NO JUDICIAL LEGISLATION
Furthermore, the APNU+AFC Prime Ministerial Candidate reminded the public that it was Opposition Leader Bharrat Jagdeo who, while President of Guyana, assented to the municipal law and the treaty establishing that the CCJ doesn’t have jurisdiction on such matters. Ramjattan said: “The CCJ, I believe, will be out of place, and it will be heavily criticised and also have huge repercussions all across the Caribbean, because a number of countries have not signed on to the Caribbean Court of Justice [Appellate functions] simply because they feel that it can sometimes overreach and go beyond places that it’s supposed to go.”
He said that if there is a will for the Court to have jurisdiction on such matters in Guyana, Guyana would have to amend Article 177 (4) of the Constitution to give the CCJ that right, which is something only elected officials must do, and not through an interpretation of the Court. “We have to let the Caribbean people know that this must not come by judicial legislation; this must come by an amendment to our Constitution by the elected officials. I think two-thirds is required by Parliament,” he said. Despite whichever member of the international community has lent its voice to Guyana’s affairs, Ramjattan reminded that it is not their position that will determine the outcome of Guyana’s elections. “They can make their statements, but the ultimate authority is an independent constitutional body called GECOM. They are the final authority, after being guided by the Courts as to how you’ll interpret the law and how you apply it, they will be the final authority,” he reminded.

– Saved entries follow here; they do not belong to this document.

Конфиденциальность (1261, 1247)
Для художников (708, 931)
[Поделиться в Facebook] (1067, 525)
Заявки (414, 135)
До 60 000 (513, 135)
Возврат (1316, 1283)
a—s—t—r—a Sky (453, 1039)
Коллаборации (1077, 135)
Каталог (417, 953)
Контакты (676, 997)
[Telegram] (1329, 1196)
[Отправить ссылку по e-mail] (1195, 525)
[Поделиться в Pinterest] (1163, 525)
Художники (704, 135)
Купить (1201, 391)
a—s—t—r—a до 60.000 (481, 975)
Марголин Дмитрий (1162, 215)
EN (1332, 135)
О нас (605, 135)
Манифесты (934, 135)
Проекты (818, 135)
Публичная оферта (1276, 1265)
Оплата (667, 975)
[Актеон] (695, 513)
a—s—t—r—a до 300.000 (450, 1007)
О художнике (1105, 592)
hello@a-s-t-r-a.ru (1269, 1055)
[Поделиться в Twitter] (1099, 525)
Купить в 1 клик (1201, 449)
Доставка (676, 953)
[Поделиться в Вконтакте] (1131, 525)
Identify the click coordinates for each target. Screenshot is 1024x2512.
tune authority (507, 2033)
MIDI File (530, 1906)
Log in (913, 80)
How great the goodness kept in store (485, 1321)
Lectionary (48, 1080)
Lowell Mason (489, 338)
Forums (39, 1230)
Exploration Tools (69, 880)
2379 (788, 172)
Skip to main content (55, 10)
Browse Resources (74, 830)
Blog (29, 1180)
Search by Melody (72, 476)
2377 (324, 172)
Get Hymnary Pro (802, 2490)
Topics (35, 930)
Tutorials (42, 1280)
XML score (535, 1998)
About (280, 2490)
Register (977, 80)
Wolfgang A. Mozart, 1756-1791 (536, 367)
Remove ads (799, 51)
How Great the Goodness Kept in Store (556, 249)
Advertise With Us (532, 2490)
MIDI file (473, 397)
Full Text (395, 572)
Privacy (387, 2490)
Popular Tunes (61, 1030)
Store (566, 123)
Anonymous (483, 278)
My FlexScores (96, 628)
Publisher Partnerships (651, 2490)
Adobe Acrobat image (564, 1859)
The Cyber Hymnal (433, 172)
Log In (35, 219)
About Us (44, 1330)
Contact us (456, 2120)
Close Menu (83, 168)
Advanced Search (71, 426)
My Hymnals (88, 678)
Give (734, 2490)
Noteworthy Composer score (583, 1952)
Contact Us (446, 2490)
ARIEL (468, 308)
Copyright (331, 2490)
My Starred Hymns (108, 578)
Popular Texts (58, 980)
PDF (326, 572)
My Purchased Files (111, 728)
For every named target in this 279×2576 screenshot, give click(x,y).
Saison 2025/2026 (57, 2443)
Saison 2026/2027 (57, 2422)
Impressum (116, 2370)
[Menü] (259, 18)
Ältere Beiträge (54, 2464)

During his remarks, Ramjattan encouraged all Guyanese to practise restraint as they await the decision of the CCJ, and acknowledged that while it has been a long wait, precious time has been spent on ensuring that a legal declaration is made on the elections. “I feel that they do not have jurisdiction, and that is the feeling of a number of lawyers in and across the Caribbean; even the lawyers in the case,” he said, adding: “So, it is important, then, that we, as our President has indicated, make sure that we await all these guidance that we will get from the very important Courts of law; patience is what is required, and we are going to await this final phase of a declaration… I do not want, as Public Security Minister, that we get misguided, and all manner of things start happening in our country, and then we go back into a time when we found disfavour in that kind of action.”
He stressed that despite the political challenges of the day, as a nation of six peoples, Guyanese must learn to live in harmony, away from negative practices such as racism and division. The Minister said: “I ultimately believe that we are going to get the declarations in our favour, but even if for a miracle that does not happen, we have to live by the declarations of the GECOM Chairperson and, to that extent, we must be united forever in this country.” He said that Guyana’s massive oil wealth will no doubt increase the development of the nation, but the APNU+AFC has fought over the last five years since the discovery to ensure that the best managers are put in charge of the country’s resources. Ramjattan said that it is evident that the PPP/C was involved in massive corruption during its tenure in office, and the APNU+AFC wants to remove that scourge from Guyana, and place it on better footing.